Work to complete
Rewrite the items below, replacing every occurrence of "Screen dimensions:" with "Screen size:" and leaving everything else unchanged.

Given data
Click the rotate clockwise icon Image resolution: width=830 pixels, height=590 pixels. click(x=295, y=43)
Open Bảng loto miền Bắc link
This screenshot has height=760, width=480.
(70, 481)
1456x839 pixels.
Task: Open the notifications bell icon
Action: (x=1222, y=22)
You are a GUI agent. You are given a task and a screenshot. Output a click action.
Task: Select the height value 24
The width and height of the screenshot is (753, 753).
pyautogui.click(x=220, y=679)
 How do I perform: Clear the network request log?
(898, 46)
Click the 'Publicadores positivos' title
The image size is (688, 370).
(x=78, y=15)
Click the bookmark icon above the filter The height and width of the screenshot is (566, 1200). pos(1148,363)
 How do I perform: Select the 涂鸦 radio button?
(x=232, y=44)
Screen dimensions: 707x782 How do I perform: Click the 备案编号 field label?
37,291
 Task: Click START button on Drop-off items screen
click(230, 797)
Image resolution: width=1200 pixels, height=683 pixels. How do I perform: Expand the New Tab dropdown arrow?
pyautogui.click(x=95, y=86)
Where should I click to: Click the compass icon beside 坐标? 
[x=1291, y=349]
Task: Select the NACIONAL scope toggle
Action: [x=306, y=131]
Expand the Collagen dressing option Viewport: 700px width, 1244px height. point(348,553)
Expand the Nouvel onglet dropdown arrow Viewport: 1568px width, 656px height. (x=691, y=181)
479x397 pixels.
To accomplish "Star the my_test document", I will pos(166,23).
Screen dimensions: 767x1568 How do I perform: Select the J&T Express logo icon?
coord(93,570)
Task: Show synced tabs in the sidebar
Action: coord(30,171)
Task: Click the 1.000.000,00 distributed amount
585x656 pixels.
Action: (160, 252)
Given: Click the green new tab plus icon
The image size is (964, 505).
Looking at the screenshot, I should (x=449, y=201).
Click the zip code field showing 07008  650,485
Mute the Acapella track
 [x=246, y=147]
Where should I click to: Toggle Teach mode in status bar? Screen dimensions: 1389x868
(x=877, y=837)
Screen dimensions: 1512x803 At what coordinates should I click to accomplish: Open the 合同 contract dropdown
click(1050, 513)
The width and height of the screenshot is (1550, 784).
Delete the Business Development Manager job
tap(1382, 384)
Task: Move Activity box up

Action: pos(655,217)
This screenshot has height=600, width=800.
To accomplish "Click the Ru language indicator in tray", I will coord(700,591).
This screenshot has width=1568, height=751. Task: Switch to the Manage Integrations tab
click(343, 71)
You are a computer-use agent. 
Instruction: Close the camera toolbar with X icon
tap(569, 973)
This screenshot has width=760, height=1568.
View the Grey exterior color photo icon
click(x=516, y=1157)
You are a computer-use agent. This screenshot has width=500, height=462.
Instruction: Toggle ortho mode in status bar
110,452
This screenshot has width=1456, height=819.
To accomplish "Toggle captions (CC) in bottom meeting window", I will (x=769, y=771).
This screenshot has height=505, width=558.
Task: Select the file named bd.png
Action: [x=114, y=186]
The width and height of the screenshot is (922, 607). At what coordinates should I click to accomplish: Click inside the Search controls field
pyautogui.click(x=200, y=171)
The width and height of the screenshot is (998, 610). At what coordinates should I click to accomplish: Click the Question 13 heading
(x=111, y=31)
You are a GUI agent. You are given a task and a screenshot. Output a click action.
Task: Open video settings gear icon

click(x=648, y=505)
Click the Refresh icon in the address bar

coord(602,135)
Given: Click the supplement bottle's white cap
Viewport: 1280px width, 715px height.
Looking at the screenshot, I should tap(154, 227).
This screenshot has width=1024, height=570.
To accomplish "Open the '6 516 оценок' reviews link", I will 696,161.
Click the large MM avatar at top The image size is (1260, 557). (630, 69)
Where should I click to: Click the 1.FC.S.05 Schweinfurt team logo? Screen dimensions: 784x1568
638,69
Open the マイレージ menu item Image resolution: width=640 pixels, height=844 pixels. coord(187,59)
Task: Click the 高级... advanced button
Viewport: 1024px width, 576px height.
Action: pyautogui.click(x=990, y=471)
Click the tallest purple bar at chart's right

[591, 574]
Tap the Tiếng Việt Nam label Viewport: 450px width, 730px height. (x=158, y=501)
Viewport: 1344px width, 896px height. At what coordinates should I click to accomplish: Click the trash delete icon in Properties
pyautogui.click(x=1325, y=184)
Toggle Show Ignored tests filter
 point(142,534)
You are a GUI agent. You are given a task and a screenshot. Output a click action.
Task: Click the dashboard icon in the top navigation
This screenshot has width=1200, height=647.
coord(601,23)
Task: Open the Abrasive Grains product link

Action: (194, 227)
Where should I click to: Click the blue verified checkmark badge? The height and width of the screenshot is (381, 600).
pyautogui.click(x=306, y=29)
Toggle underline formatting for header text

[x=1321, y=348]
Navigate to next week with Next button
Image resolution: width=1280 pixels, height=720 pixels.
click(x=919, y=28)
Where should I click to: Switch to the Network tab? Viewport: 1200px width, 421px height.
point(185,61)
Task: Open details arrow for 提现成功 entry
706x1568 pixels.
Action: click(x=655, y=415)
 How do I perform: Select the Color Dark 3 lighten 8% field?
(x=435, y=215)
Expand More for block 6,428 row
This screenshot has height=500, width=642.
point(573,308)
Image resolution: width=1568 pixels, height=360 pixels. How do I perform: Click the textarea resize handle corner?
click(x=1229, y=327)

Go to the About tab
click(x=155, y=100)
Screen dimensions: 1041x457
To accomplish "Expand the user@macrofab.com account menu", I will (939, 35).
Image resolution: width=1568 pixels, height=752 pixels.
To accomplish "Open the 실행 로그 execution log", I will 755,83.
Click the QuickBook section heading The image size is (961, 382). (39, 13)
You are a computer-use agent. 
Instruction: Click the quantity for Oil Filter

Worked answer
Click the rotate clockwise icon Image resolution: width=830 pixels, height=590 pixels. click(x=295, y=43)
Open Bảng loto miền Bắc link
This screenshot has height=760, width=480.
(70, 481)
1456x839 pixels.
Task: Open the notifications bell icon
Action: (x=1222, y=22)
You are a GUI agent. You are given a task and a screenshot. Output a click action.
Task: Select the height value 24
The width and height of the screenshot is (753, 753).
pyautogui.click(x=220, y=679)
 How do I perform: Clear the network request log?
(898, 46)
Click the 'Publicadores positivos' title
The image size is (688, 370).
(x=78, y=15)
Click the bookmark icon above the filter The height and width of the screenshot is (566, 1200). pos(1148,363)
 How do I perform: Select the 涂鸦 radio button?
(x=232, y=44)
Screen size: 707x782 How do I perform: Click the 备案编号 field label?
37,291
 Task: Click START button on Drop-off items screen
click(230, 797)
Image resolution: width=1200 pixels, height=683 pixels. How do I perform: Expand the New Tab dropdown arrow?
pyautogui.click(x=95, y=86)
Where should I click to: Click the compass icon beside 坐标? 
[x=1291, y=349]
Task: Select the NACIONAL scope toggle
Action: [x=306, y=131]
Expand the Collagen dressing option Viewport: 700px width, 1244px height. point(348,553)
Expand the Nouvel onglet dropdown arrow Viewport: 1568px width, 656px height. (x=691, y=181)
479x397 pixels.
To accomplish "Star the my_test document", I will pos(166,23).
Screen size: 767x1568 How do I perform: Select the J&T Express logo icon?
coord(93,570)
Task: Show synced tabs in the sidebar
Action: coord(30,171)
Task: Click the 1.000.000,00 distributed amount
585x656 pixels.
Action: (160, 252)
Given: Click the green new tab plus icon
The image size is (964, 505).
Looking at the screenshot, I should (x=449, y=201).
Click the zip code field showing 07008  650,485
Mute the Acapella track
 [x=246, y=147]
Where should I click to: Toggle Teach mode in status bar? Screen size: 1389x868
(x=877, y=837)
Screen size: 1512x803 At what coordinates should I click to accomplish: Open the 合同 contract dropdown
click(1050, 513)
The width and height of the screenshot is (1550, 784).
Delete the Business Development Manager job
tap(1382, 384)
Task: Move Activity box up

Action: pos(655,217)
This screenshot has height=600, width=800.
To accomplish "Click the Ru language indicator in tray", I will coord(700,591).
This screenshot has width=1568, height=751. Task: Switch to the Manage Integrations tab
click(343, 71)
You are a computer-use agent. 
Instruction: Close the camera toolbar with X icon
tap(569, 973)
This screenshot has width=760, height=1568.
View the Grey exterior color photo icon
click(x=516, y=1157)
You are a computer-use agent. This screenshot has width=500, height=462.
Instruction: Toggle ortho mode in status bar
110,452
This screenshot has width=1456, height=819.
To accomplish "Toggle captions (CC) in bottom meeting window", I will (x=769, y=771).
This screenshot has height=505, width=558.
Task: Select the file named bd.png
Action: [x=114, y=186]
The width and height of the screenshot is (922, 607). At what coordinates should I click to accomplish: Click inside the Search controls field
pyautogui.click(x=200, y=171)
The width and height of the screenshot is (998, 610). At what coordinates should I click to accomplish: Click the Question 13 heading
(x=111, y=31)
You are a GUI agent. You are given a task and a screenshot. Output a click action.
Task: Open video settings gear icon

click(x=648, y=505)
Click the Refresh icon in the address bar

coord(602,135)
Given: Click the supplement bottle's white cap
Viewport: 1280px width, 715px height.
Looking at the screenshot, I should tap(154, 227).
This screenshot has width=1024, height=570.
To accomplish "Open the '6 516 оценок' reviews link", I will 696,161.
Click the large MM avatar at top The image size is (1260, 557). (630, 69)
Where should I click to: Click the 1.FC.S.05 Schweinfurt team logo? Screen size: 784x1568
638,69
Open the マイレージ menu item Image resolution: width=640 pixels, height=844 pixels. coord(187,59)
Task: Click the 高级... advanced button
Viewport: 1024px width, 576px height.
Action: pyautogui.click(x=990, y=471)
Click the tallest purple bar at chart's right

[591, 574]
Tap the Tiếng Việt Nam label Viewport: 450px width, 730px height. (x=158, y=501)
Viewport: 1344px width, 896px height. At what coordinates should I click to accomplish: Click the trash delete icon in Properties
pyautogui.click(x=1325, y=184)
Toggle Show Ignored tests filter
 point(142,534)
You are a GUI agent. You are given a task and a screenshot. Output a click action.
Task: Click the dashboard icon in the top navigation
This screenshot has width=1200, height=647.
coord(601,23)
Task: Open the Abrasive Grains product link

Action: (194, 227)
Where should I click to: Click the blue verified checkmark badge? The height and width of the screenshot is (381, 600).
pyautogui.click(x=306, y=29)
Toggle underline formatting for header text

[x=1321, y=348]
Navigate to next week with Next button
Image resolution: width=1280 pixels, height=720 pixels.
click(x=919, y=28)
Where should I click to: Switch to the Network tab? Viewport: 1200px width, 421px height.
point(185,61)
Task: Open details arrow for 提现成功 entry
706x1568 pixels.
Action: click(x=655, y=415)
 How do I perform: Select the Color Dark 3 lighten 8% field?
(x=435, y=215)
Expand More for block 6,428 row
This screenshot has height=500, width=642.
point(573,308)
Image resolution: width=1568 pixels, height=360 pixels. How do I perform: Click the textarea resize handle corner?
click(x=1229, y=327)

Go to the About tab
click(x=155, y=100)
Screen size: 1041x457
To accomplish "Expand the user@macrofab.com account menu", I will (939, 35).
Image resolution: width=1568 pixels, height=752 pixels.
To accomplish "Open the 실행 로그 execution log", I will 755,83.
Click the QuickBook section heading The image size is (961, 382). (39, 13)
You are a computer-use agent. 
Instruction: Click the quantity for Oil Filter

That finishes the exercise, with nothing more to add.